Старый плотницкий ящик, когда-то собственноручно сработанный отцом из толстой, потемневшей от времени и намертво въевшейся грязи многослойной фанеры, стоял на месте. Виктор рывком сдернул его с полки. Клокотавшее в груди раздражение требовало выхода, и идея прибить наконец чертову доску казалась в данный момент просто гениальной. Молоток лежал внутри ящика вместе с тронутой ржавыми пятнами ножовкой и топором, лезвие которого выглядело так, словно им долго рубили гвозди. Ручка молотка рассохлась, и головка свободно болталась на ней, грозя свалиться, но забить один-единственный гвоздь можно было и этим, с позволения сказать, инструментом. Беда была в том, что гвоздей в ящике не оказалось. Виктор бесцельно порылся в заполнявшем ящик хламе, перебирая пальцами куски вытертой до матерчатого основания наждачной бумаги, обрезки каких-то ржавых труб с резьбой, издававшие острый запах природного газа, гнутые накладки от давно ушедших в небытие замков и прочий мелкий мусор, но так и не нашел ничего, что хотя бы отдаленно напоминало гвоздь.
Прошептав черное ругательство, он распахнул дверь спальни.
Брат лежал на развороченной постели, читая какую-то сложенную пополам брошюру. Он поднял глаза на звук открывшейся двери и тут же снова опустил их.
Виктор для разнообразия решил не реагировать на эту демонстрацию.
– Где гвозди? – спросил он, сдерживая раздражение.
Брат снова поднял глаза, и по его губам скользнула тень улыбки.

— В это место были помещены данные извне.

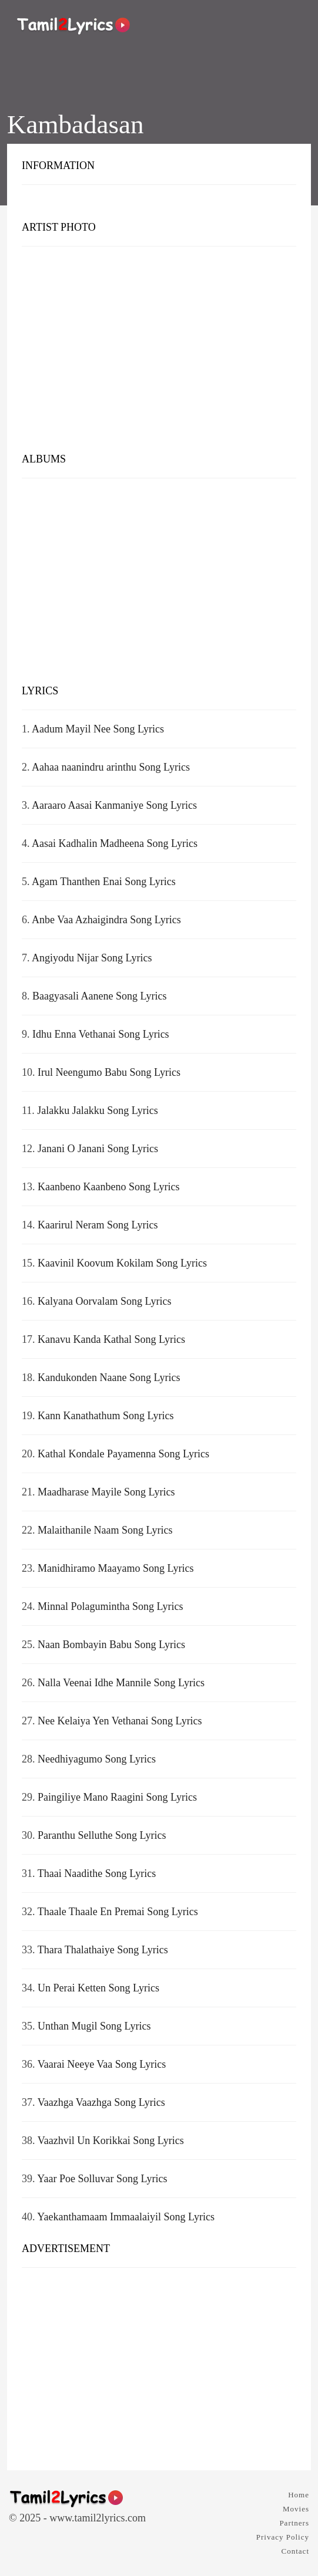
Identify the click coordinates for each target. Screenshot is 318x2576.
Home (298, 2494)
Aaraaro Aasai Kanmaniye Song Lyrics (114, 805)
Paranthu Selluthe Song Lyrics (102, 1835)
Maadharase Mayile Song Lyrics (106, 1492)
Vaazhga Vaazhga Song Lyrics (101, 2102)
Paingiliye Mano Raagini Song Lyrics (117, 1797)
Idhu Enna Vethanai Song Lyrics (100, 1034)
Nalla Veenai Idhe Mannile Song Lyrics (121, 1683)
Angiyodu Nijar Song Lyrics (92, 958)
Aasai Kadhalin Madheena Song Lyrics (115, 843)
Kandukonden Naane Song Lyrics (109, 1377)
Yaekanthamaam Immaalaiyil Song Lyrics (126, 2217)
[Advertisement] (159, 352)
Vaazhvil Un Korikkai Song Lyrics (111, 2140)
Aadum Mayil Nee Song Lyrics (98, 729)
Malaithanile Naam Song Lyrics (105, 1530)
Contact (295, 2551)
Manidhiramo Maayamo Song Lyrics (115, 1568)
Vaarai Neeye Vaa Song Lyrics (102, 2064)
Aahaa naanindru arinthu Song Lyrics (111, 767)
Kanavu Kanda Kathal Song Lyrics (111, 1339)
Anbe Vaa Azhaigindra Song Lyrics (106, 920)
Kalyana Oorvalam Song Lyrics (104, 1301)
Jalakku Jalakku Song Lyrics (97, 1110)
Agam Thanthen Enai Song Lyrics (104, 881)
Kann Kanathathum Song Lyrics (105, 1416)
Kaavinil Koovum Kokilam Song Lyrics (122, 1263)
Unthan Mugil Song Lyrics (94, 2026)
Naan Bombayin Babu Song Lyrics (111, 1644)
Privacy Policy (282, 2537)
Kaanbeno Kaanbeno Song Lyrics (108, 1187)
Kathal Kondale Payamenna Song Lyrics (123, 1454)
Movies (296, 2508)
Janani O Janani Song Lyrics (98, 1148)
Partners (294, 2522)
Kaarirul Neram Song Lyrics (98, 1225)
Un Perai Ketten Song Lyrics (98, 1988)
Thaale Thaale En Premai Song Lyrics (118, 1911)
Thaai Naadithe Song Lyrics (97, 1873)
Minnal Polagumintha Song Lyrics (110, 1606)
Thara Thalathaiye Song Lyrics (103, 1950)
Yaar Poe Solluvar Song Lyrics (102, 2179)
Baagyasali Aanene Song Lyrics (99, 996)
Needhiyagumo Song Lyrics (97, 1759)
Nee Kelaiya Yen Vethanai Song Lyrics (120, 1721)
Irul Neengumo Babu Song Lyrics (109, 1072)
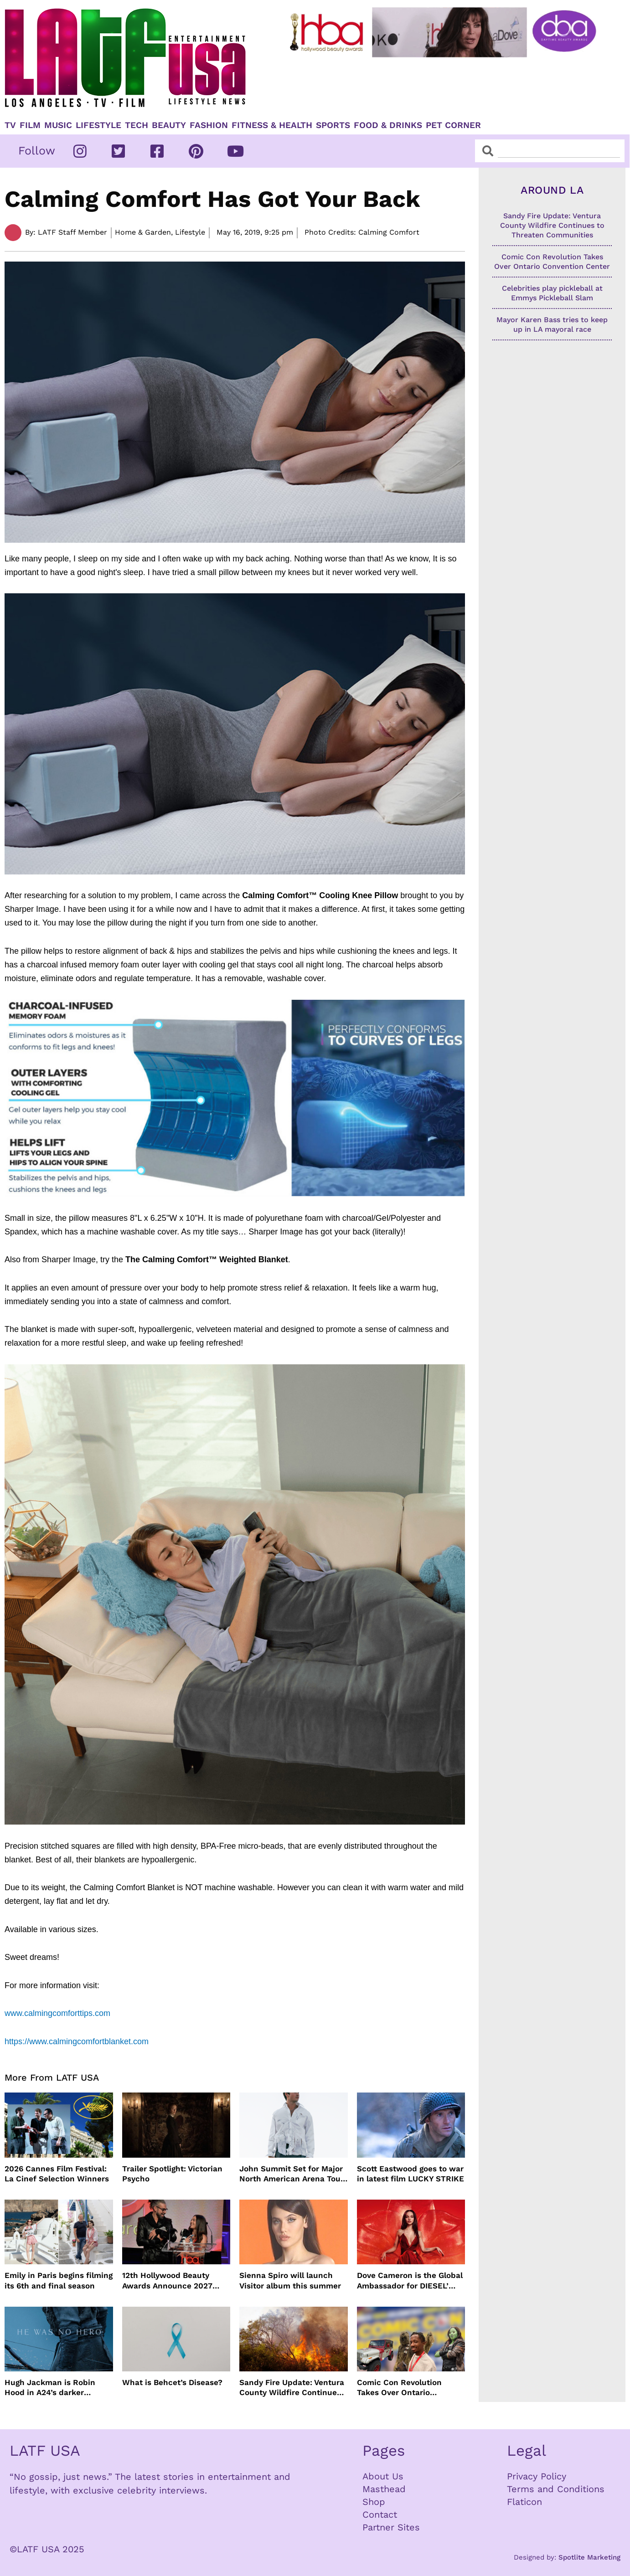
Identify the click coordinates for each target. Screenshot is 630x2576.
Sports (333, 125)
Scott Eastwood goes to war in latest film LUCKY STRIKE (410, 2173)
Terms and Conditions (555, 2488)
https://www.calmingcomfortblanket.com (77, 2041)
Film (30, 125)
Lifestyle (98, 125)
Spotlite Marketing (589, 2557)
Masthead (384, 2488)
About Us (382, 2476)
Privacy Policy (536, 2476)
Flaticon (524, 2501)
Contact (379, 2514)
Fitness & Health (272, 125)
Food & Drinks (388, 125)
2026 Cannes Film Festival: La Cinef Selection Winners (57, 2173)
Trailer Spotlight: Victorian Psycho (172, 2173)
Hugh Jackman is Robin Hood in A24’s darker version (50, 2387)
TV (10, 125)
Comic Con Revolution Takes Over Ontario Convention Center (399, 2387)
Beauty (169, 125)
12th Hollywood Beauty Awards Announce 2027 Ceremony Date (167, 2280)
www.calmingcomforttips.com (59, 2013)
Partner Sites (391, 2527)
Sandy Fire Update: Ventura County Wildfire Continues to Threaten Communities (291, 2387)
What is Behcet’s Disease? (172, 2382)
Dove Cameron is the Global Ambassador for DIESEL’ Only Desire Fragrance (410, 2280)
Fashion (209, 125)
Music (58, 125)
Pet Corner (453, 125)
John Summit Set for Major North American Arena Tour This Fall (291, 2174)
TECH (136, 125)
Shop (373, 2501)
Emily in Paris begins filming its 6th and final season (59, 2280)
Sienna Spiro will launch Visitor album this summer (290, 2280)
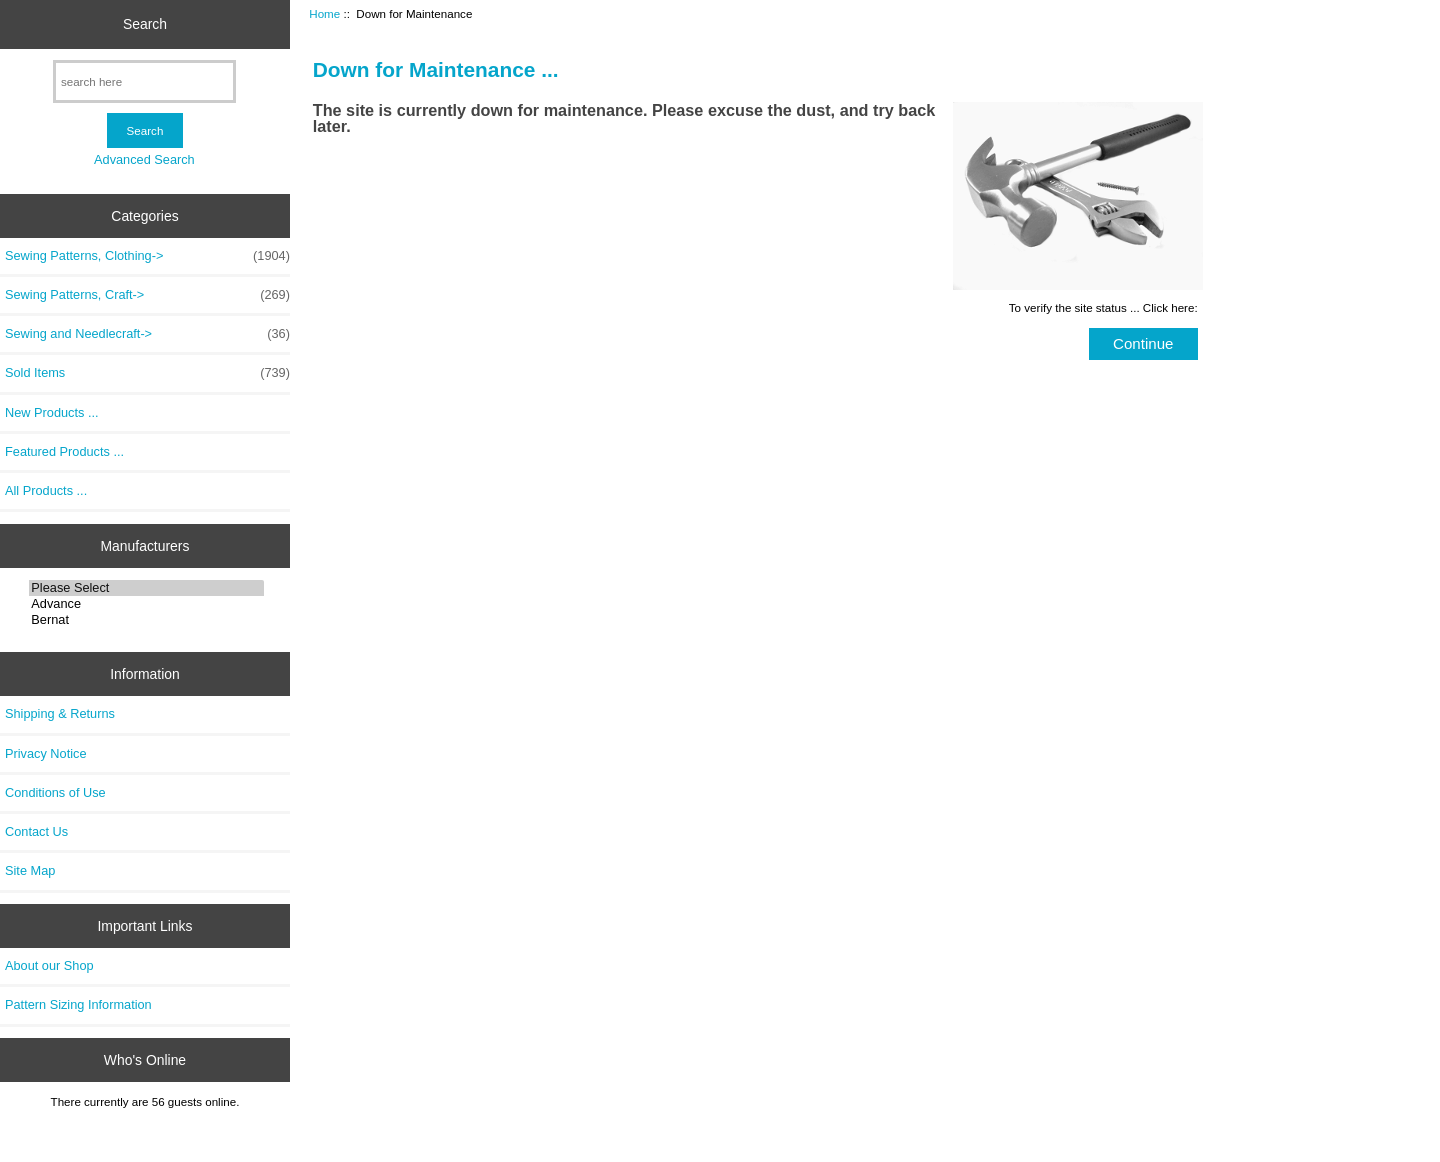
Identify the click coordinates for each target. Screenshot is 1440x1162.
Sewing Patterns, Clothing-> (147, 256)
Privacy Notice (45, 753)
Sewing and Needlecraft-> (147, 334)
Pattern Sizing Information (78, 1004)
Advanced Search (144, 159)
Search (145, 24)
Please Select (146, 588)
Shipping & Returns (60, 713)
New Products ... (52, 412)
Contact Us (36, 831)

– Гвоздей нет, – ответил он. – Кончились.
– Наверняка пошли на нужды партии, – не удержавшись, съязвил Виктор.
– Представь себе.
Активист прикрыл глаза и про себя досчитал до десяти.
Открыв глаза, он обнаружил, что брат опустил брошюру и наблюдает за ним с живейшим интересом, как за распяленной на предметном стекле микроскопа лягушкой.
«Ну, еще бы, – с горечью подумал Виктор. – Такое зрелище: классовый враг в минуту бессильной ярости перед торжеством пролетарской идеологии! Черт подери, но это же смешно! В наше время, в нашей стране… Они что, в самом деле психи? Или я чего-то не понимаю?»
Он вынул из кармана портмоне и, выудив оттуда стодолларовую бумажку, твердо припечатал ее к запыленной крышке письменного стола.
– Купи гвоздей, – сказал он и, не дожидаясь ответа, вышел из комнаты, твердо зная, что никто не станет покупать никаких гвоздей.